-- Exercise requirements --
The response must consist of the lines below from the one with "Open the main" through the one with "You are a computer-use agent. 2216x728", exactly as they appear and with both ends kept.

═══ Records to use ═══

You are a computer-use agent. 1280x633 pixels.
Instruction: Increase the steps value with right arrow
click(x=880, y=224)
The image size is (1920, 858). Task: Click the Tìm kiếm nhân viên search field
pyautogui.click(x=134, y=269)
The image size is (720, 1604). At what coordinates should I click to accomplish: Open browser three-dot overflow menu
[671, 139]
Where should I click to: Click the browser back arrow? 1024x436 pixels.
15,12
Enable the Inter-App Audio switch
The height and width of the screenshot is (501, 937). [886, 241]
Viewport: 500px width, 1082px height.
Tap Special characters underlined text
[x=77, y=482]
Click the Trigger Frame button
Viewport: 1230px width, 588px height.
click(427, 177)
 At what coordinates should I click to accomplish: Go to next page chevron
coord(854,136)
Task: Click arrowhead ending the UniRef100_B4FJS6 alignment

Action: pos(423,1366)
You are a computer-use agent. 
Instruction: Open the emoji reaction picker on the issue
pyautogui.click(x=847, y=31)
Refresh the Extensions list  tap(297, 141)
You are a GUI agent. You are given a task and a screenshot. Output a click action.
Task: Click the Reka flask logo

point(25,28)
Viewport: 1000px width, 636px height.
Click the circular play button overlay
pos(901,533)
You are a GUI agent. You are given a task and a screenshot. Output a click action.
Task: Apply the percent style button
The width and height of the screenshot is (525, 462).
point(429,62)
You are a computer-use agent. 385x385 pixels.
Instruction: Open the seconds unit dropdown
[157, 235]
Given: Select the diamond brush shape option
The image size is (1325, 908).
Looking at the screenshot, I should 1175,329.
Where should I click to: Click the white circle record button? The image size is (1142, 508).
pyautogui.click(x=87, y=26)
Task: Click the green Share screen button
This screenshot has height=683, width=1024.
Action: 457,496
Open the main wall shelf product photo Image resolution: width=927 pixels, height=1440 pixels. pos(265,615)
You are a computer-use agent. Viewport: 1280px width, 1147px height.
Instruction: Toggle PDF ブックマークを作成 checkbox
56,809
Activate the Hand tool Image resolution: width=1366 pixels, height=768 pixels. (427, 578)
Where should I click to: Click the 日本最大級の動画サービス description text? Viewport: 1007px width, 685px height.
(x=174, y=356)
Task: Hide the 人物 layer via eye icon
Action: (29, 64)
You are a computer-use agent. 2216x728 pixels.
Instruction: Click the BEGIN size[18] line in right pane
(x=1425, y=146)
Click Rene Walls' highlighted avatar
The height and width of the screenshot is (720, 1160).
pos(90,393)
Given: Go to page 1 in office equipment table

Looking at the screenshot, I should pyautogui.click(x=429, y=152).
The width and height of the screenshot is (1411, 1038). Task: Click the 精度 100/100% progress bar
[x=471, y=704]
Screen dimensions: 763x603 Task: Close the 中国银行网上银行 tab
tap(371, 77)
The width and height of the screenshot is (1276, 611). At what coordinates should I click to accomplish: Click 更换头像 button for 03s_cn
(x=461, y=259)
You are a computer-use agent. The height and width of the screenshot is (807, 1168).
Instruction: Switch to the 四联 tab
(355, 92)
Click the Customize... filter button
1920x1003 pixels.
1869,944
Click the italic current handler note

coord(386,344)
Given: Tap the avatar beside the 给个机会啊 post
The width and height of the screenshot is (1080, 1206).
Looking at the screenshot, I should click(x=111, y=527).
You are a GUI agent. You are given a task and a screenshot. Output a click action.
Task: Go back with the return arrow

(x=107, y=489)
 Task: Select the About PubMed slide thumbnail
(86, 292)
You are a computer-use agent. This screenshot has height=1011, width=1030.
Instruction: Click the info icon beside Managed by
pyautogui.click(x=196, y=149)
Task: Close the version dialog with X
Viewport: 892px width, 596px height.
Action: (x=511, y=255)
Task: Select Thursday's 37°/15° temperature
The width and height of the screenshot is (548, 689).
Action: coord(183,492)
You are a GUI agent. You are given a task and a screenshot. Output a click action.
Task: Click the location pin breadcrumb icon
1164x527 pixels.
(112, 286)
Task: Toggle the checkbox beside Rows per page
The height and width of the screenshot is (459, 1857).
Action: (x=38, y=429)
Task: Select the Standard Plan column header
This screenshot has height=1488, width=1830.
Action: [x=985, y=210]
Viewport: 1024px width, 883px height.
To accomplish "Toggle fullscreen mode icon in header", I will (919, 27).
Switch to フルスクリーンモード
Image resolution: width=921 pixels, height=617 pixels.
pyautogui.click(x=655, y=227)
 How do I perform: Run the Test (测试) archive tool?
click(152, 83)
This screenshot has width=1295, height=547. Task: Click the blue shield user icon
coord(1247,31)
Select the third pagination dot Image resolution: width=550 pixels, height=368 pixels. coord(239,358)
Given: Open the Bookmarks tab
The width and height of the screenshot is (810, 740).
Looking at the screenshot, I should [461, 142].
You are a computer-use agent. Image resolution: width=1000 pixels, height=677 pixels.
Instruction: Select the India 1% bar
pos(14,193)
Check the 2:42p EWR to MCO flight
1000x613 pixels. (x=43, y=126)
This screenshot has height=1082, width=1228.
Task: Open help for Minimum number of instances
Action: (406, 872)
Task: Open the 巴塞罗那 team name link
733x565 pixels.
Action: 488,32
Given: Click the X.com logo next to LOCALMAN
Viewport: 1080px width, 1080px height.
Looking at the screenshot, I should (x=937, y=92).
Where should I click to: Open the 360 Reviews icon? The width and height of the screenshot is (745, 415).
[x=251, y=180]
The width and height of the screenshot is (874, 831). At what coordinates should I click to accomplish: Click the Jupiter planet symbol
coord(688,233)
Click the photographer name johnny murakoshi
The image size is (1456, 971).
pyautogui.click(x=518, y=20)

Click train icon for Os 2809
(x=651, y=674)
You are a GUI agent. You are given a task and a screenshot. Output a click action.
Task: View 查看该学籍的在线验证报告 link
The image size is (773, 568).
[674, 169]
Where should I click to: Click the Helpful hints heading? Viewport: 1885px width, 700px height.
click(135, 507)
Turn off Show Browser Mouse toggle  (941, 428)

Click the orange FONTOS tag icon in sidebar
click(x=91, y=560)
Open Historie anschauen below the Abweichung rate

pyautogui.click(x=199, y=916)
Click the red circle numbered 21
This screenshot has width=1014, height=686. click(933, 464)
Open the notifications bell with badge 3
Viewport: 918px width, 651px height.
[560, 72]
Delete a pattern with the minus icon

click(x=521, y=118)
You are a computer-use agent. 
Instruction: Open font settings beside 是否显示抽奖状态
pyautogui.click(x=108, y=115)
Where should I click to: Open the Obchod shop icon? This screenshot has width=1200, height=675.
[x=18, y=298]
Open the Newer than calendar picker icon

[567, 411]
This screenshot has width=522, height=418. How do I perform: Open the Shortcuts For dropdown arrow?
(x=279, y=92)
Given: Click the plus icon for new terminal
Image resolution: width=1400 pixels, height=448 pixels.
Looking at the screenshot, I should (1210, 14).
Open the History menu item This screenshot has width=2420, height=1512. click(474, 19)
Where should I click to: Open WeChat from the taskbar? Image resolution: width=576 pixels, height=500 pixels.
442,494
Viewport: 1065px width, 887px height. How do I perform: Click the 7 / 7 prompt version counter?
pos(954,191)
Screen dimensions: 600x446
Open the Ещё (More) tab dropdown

═══

-- Written response --
Open the main wall shelf product photo Image resolution: width=927 pixels, height=1440 pixels. pos(265,615)
You are a computer-use agent. Viewport: 1280px width, 1147px height.
Instruction: Toggle PDF ブックマークを作成 checkbox
56,809
Activate the Hand tool Image resolution: width=1366 pixels, height=768 pixels. (427, 578)
Where should I click to: Click the 日本最大級の動画サービス description text? Viewport: 1007px width, 685px height.
(x=174, y=356)
Task: Hide the 人物 layer via eye icon
Action: (29, 64)
You are a computer-use agent. 2216x728 pixels.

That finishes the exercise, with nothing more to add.